COOKING WITH KALE

“What do I do with this Emma?” asked Susan as she stood in the center isle of Gentile’s fruit and veggie market clutching a large bunch of dark green curly leaves. Throw it in a homemade soup with white beans and spicy turkey sausage, I suggested.

Later that afternoon as I washed my bunch of kale by the sink and cut up the broad leaves and thick stems, I decided to learn more about this “ super food”.

Just one cup of boiled kale contains 36 calories and provides over 350% of recommended daily value (RDV) of Vitamin A and 89% RDV of vitamin C is also an excellent source of vitamin K and manganese. It contains 3 grams of fiber and 2 grams of protein and is chock full of cancer fighting chemicals “phytochemicals” such as organosulfur compounds and carotenoids : lutein and zeaxanthin.

Kale is from the Brassica family of vegetables, which include cabbage and Brussels sprouts. It is a winter vegetables best bought as firm dark leaves. Young leaves are more tender and easier to cook by boiling, steaming, stir frying or braising. (Braising is a cooking technique in which the main ingredient is seared, or browned in fat, and then simmered in liquid on low heat in a covered pot.) Mark Bittman in his cookbook How to Cook Everything states kale is stored best loosely wrapped in plastic in the fridge and can be eaten before the leaves turn yellow- within a few days. (I told Susan, kale can last “a couple of weeks”. Maybe due to the fact that most kale lies around in my fridge for a couple of weeks before I figure out what to do with it and it is non edible as over tme it becomes more bitter.)

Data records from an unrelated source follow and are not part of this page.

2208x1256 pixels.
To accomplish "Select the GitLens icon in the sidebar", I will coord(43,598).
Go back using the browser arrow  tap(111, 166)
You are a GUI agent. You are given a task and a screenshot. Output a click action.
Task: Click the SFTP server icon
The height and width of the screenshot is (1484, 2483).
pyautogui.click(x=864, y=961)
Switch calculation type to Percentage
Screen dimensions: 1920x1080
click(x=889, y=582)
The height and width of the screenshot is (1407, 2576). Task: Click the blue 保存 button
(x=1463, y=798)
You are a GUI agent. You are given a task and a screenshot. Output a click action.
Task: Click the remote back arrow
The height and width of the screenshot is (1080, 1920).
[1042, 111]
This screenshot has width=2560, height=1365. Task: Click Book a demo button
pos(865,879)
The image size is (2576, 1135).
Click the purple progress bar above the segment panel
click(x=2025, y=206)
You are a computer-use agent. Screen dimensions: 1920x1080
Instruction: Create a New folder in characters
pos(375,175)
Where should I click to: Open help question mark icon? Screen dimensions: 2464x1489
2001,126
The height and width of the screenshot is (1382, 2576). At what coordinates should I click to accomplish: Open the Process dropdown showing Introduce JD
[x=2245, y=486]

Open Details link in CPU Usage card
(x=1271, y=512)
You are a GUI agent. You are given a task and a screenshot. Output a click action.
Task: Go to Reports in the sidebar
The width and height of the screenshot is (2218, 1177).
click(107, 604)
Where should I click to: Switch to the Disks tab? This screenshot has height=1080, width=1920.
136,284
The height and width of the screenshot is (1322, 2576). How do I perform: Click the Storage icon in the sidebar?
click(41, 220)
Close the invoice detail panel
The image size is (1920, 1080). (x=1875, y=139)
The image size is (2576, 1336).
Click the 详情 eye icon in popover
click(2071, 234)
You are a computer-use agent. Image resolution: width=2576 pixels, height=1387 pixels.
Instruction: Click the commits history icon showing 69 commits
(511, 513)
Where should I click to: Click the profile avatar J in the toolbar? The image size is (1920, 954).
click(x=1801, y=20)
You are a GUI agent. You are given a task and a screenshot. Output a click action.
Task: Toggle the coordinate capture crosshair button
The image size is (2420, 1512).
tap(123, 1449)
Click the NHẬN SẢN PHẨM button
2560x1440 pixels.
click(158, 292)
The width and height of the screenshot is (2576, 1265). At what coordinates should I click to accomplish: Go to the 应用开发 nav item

The leaves as well as the stems can be cooked and eaten. To prepare, it is easiest to roll up the leaves into a cigar shape and chop across in strips. The stems can be cooked first and then the leaves added to cook until wilted (5 minutes).

Braise kale in 1Tbsp extra virgin olive oil or peanut oil, sweet onion and garlic or try kale with bacon/ham and garlic. Another idea is to add 1C chopped seeded tomato and 1C feta cheese to the braised kale.

Here are some other tasty combinations:

MEAL KALE LEGUME GRAIN PROTEIN/VEG
PASTA Kale lentils Whole wheat pasta
PASTA Kale whole wheat pasta feta cheese/pine nuts
SOUP Kale White beans Potato Smoked sausage
SOUP Kale Barley Beef
RICE Kale Red beans Brown rice Red Pepper
STIR FRY Kale Asian noodles Tofu*, Red pepper
Ref: www.whfoods.com/genpage.php?tname=foodspice&dbid=38 *firm tofu

COOKING AS A SPECTATOR SPORT

Michael Pollan recently wrote an article in The New York Times Magazine , “Out of the Kitchen, onto the Couch, How American Cooking Became a Spectator Sport, and What We Lost Along The Way.” Ironically we are spending 27 minutes a day on food prep and many of us are spending much more time watching food being prepared and cooked on the latest televised cooking shows.

In his article, Pollan asks questions such as: Why has every day cooking declined? Is it that more women are working? Are food companies doing the cooking for us? Does cooking …or not affect our physiological and psychological well being?

David Cutler of Harvard University finds that the less we cook food the more calories we eat. He concludes that obesity rates are inversely related to the amount of time spent cooking. I know that for my family, cooking at home allows me to control ingredients: how much sugar, salt and especially fat goes into the meal. It is more economical, nutritious and tasty to have fresh ingredients prepared and presented to my family.

That does not mean that every night we have a dinner cooked from scratch, what is does mean however is that we eat together as often as possible, assemble a meal on many nights and more importantly connect. There is work involved in cooking- mostly the planning of what to eat and then prep time. Ultimately, cooking results in the gratification of time spent together enjoying a meal and each other.